Giorgia Meloni si prende il Tg1 con Gian Marco Chiocci (ex Tempo e Adnkronos), a Forza Italia vanno il Tg2 con Antonio Preziosi e Raisport con Jacopo Volpi, alla Lega il Giornale radio con il redivivo ex Udc Francesco Pionati e la conferma dell’inossidabile Alessandro Casarin alla Tgr. A Fdi resta Rainews con Paolo Petrecca, e arrivano Angelo Mellone al daytime e Paolo Corsini agli approfondimenti, mentre Nicola Rao assume la guida della megadirezione alla Comunicazione. Il Tg3 resta a Mario Orfeo, formalmente in quota Pd ma da tempo battitore libero, mentre l’ex Tg1 Giuseppe Carboni, molti vicino a Conte, guiderà Raiparlamento.

LA RAI DOPO IL CDA DI IERI è ufficialmente tele-Meloni. Non una lottizzazione come tante del passato, ma una presa del potere guidata dal neo ad Roberto Sergio, sempre in quota Fdi. Alla destre bastavano tre voti per confermare le scelte dell’amministratore delegato in cda, e così è stato: sono arrivati i voti di Igor De Blasio (Lega) e Simona Agnes (Fi), oltre a quello dello stesso Sergio.

La novità semmai è che hanno votato contro, oltre a Francesca Bria (Pd),  anche il rappresentante dei dipendenti Riccardo Laganà ela presidente Marinella Soldi, mentre Alessandro Di Majo (M5S) si è astenuto, come era successo per la nomina dei nuovi vertici dell’azienda, a conferma di una non belligeranza di Conte sui nuovi assetti.

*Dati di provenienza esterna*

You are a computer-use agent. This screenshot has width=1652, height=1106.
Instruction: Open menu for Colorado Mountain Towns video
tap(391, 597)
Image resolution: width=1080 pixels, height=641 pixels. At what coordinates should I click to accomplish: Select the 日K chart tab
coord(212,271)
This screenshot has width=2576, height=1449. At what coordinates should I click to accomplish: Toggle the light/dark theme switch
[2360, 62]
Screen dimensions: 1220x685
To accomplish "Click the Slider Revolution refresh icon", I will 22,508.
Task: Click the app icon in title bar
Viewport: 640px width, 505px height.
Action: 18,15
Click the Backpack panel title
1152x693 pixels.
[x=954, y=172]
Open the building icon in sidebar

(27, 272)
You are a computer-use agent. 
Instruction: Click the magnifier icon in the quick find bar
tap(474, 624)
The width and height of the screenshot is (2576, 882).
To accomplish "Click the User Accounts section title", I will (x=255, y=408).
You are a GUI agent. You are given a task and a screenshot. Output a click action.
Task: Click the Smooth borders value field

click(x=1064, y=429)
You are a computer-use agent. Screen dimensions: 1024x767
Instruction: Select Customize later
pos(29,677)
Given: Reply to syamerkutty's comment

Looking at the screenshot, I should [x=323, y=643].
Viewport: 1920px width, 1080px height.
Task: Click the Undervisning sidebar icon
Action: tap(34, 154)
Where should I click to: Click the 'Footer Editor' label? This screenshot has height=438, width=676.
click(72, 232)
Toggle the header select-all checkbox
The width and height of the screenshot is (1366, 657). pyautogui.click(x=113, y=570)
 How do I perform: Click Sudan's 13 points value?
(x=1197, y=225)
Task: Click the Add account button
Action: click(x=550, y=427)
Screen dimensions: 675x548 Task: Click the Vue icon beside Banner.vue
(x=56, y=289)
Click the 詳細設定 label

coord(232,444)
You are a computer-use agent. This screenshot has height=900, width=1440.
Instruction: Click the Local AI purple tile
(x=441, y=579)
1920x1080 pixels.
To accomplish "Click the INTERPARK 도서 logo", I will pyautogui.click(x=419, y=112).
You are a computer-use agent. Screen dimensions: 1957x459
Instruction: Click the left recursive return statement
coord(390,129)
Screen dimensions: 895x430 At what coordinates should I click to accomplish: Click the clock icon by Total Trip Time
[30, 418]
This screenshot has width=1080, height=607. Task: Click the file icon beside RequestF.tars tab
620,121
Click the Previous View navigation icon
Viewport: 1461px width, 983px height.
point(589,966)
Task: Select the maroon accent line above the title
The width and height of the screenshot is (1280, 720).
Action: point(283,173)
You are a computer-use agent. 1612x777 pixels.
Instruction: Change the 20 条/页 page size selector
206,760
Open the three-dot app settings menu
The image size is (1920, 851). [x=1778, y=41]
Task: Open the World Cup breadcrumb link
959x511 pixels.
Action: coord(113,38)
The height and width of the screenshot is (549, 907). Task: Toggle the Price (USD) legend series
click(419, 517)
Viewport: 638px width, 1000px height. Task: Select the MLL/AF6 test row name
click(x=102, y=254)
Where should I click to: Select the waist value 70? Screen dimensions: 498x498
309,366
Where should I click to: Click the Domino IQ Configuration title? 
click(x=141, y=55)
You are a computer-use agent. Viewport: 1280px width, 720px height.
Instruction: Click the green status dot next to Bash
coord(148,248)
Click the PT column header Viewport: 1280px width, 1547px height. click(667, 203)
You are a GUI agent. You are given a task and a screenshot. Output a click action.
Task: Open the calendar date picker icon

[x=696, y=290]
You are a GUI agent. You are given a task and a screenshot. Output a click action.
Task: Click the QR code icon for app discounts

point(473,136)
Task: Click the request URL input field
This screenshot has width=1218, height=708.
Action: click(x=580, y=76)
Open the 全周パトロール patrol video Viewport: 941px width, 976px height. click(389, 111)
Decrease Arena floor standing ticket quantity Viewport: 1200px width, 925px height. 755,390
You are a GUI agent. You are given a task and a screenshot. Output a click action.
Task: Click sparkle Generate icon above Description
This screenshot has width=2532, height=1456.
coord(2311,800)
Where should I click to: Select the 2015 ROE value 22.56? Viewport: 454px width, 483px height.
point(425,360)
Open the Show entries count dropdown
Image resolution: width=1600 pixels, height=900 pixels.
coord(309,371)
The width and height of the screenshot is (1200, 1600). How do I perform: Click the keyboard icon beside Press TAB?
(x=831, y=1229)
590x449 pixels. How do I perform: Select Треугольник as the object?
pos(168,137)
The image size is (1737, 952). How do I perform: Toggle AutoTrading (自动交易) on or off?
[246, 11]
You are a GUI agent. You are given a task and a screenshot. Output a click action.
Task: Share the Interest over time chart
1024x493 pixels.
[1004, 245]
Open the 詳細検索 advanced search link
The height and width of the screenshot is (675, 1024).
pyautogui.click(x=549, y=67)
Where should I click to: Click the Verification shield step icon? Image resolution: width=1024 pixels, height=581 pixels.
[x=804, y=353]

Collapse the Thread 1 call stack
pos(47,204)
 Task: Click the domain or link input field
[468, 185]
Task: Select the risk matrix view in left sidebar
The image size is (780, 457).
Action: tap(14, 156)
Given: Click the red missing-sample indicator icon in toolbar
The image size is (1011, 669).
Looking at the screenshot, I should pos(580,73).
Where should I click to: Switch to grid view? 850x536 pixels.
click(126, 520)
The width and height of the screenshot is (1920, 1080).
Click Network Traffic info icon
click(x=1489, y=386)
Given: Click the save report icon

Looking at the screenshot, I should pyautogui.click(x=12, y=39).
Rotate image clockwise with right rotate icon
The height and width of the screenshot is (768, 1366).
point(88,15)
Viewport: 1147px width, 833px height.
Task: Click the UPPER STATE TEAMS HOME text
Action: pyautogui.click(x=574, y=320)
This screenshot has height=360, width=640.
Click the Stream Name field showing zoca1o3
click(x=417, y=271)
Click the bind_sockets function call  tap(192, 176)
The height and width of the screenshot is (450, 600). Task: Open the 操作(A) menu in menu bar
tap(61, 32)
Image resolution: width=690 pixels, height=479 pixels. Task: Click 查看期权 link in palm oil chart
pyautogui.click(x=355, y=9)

Il M5S incassa anche la presidenza di Raicom per Claudia Mazzola, la guida di Radio2 per Simona Sala, la nomina di Adriano De Maio a Cinema e serie tv e, nelle prossime settimane, la promozione di Roberto Gueli come condirettore della Tgr.

NEL GIORNO DELLA GRANDE abbuffata di nomine, bollate dal sindacato Usigrai come «inaccettabili, senza prospettiva e inspiegabili con ragioni di natura industriale» (dure critiche anche dalla Fnsi), arriva a ciel sereno la scelta di Lucia Annunziata di abbandonare la Rai, nonostante il suo “Mezz’ora in più” fosse stato confermato per l’anno prossimo.

«Dimissioni irrevocabili», scrive Annunziata in una lettera ai vertici Rai. La motivazione ha un sapore politico: « Vi arrivo perché non condivido nulla dell’operato dell’attuale governo, né sui contenuti, né sui metodi». «In particolare – scrive- non condivido le modalità dell’intervento sulla Rai. Riconoscere questa distanza è’ da parte mia un atto di serietà nei confronti dell’azienda che vi apprestate a governare. Non ci sono le condizioni per una collaborazione. E non intendo avviarmi sulla strada di una permanente conflittualità interna sul lavoro».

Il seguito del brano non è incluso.